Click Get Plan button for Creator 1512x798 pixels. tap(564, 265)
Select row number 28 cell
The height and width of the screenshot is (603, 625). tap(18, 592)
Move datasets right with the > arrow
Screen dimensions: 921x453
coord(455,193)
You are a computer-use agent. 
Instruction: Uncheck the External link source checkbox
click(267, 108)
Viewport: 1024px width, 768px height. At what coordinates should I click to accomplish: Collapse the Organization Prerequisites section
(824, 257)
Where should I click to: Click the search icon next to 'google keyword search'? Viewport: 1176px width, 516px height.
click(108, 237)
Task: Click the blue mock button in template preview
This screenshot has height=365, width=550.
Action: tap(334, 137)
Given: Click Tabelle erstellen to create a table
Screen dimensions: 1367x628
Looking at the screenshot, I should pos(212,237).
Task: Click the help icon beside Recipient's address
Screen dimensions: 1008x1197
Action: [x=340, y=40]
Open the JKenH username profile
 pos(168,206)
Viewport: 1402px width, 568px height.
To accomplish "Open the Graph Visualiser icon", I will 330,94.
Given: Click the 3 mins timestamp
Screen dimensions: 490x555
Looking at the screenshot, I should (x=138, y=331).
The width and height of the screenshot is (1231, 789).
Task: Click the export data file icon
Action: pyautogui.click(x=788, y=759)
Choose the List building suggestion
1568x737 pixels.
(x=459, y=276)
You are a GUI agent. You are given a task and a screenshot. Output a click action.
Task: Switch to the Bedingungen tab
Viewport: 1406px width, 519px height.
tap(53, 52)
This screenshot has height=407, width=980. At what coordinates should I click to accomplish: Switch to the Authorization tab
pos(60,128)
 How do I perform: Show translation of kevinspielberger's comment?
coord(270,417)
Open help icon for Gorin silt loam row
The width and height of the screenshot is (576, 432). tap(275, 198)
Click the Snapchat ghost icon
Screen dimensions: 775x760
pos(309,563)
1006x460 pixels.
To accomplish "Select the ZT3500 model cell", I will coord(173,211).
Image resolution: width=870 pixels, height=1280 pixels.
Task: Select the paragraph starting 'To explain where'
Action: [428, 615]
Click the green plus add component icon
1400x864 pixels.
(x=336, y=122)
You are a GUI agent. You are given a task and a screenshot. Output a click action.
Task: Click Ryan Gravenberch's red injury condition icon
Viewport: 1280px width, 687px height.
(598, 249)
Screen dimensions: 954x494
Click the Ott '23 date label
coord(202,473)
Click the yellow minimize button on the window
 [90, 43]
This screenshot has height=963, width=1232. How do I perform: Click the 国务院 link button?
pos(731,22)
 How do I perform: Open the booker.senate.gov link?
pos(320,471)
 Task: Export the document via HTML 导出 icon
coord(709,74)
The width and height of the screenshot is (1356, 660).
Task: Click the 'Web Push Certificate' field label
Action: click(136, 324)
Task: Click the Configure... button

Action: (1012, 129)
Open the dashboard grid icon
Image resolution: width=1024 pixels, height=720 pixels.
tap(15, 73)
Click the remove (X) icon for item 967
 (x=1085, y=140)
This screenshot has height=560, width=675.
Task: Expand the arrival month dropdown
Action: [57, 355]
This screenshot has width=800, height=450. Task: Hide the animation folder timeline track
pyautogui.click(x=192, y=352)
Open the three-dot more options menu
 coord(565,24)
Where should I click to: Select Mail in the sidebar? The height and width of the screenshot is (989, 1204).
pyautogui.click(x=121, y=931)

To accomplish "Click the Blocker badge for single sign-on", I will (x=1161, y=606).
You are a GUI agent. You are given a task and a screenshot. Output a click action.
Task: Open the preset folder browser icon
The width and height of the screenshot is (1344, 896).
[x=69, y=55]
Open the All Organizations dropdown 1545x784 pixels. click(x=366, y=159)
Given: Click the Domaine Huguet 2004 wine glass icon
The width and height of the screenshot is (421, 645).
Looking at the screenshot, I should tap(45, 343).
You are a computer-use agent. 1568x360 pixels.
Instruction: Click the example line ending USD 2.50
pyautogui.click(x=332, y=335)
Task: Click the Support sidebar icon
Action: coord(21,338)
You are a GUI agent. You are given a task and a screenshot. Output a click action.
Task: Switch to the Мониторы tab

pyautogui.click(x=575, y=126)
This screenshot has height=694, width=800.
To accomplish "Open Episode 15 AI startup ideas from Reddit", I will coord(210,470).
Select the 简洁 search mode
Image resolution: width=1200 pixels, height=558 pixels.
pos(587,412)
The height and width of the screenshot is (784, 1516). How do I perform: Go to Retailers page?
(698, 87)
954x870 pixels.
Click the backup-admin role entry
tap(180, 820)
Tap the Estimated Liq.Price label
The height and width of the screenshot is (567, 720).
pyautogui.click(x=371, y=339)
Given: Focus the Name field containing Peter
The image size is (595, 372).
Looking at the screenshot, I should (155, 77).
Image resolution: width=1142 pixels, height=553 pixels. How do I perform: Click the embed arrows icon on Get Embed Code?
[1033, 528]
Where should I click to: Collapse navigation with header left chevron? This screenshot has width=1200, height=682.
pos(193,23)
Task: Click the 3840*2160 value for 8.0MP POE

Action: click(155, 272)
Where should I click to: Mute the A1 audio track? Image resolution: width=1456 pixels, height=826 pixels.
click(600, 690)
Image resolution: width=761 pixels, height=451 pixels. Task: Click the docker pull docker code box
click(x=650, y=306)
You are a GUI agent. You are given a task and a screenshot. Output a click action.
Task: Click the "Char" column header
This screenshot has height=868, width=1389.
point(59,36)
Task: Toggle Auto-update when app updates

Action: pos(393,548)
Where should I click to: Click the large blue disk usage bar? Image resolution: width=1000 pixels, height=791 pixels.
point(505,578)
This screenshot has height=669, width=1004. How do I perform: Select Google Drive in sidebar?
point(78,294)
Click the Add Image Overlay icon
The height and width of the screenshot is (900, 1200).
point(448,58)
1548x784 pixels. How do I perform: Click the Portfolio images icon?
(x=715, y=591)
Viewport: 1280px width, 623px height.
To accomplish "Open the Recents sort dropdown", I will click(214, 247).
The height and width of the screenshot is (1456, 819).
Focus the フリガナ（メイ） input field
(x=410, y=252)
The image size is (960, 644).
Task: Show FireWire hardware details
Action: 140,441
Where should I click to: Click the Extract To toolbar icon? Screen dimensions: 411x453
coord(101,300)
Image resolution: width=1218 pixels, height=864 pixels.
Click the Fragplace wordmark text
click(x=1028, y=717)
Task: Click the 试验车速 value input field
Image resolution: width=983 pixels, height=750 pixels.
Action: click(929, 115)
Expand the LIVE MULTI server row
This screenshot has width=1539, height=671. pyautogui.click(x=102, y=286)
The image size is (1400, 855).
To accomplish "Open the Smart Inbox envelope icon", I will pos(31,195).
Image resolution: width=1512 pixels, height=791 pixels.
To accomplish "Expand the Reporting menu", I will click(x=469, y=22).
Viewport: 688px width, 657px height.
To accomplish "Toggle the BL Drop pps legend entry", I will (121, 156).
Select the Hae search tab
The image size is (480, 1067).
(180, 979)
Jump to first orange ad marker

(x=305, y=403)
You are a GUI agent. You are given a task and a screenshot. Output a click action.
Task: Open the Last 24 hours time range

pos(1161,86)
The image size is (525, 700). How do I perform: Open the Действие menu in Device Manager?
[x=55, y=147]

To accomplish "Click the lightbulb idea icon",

------------------------------------------------

In the listing above, reproduce the first line and each one after it through the line that contains "Task: Switch to the Bedingungen tab".

Click Get Plan button for Creator 1512x798 pixels. tap(564, 265)
Select row number 28 cell
The height and width of the screenshot is (603, 625). tap(18, 592)
Move datasets right with the > arrow
Screen dimensions: 921x453
coord(455,193)
You are a computer-use agent. 
Instruction: Uncheck the External link source checkbox
click(267, 108)
Viewport: 1024px width, 768px height. At what coordinates should I click to accomplish: Collapse the Organization Prerequisites section
(824, 257)
Where should I click to: Click the search icon next to 'google keyword search'? Viewport: 1176px width, 516px height.
click(108, 237)
Task: Click the blue mock button in template preview
This screenshot has height=365, width=550.
Action: tap(334, 137)
Given: Click Tabelle erstellen to create a table
Screen dimensions: 1367x628
Looking at the screenshot, I should pos(212,237).
Task: Click the help icon beside Recipient's address
Screen dimensions: 1008x1197
Action: [x=340, y=40]
Open the JKenH username profile
 pos(168,206)
Viewport: 1402px width, 568px height.
To accomplish "Open the Graph Visualiser icon", I will 330,94.
Given: Click the 3 mins timestamp
Screen dimensions: 490x555
Looking at the screenshot, I should (x=138, y=331).
The width and height of the screenshot is (1231, 789).
Task: Click the export data file icon
Action: pyautogui.click(x=788, y=759)
Choose the List building suggestion
1568x737 pixels.
(x=459, y=276)
You are a GUI agent. You are given a task and a screenshot. Output a click action.
Task: Switch to the Bedingungen tab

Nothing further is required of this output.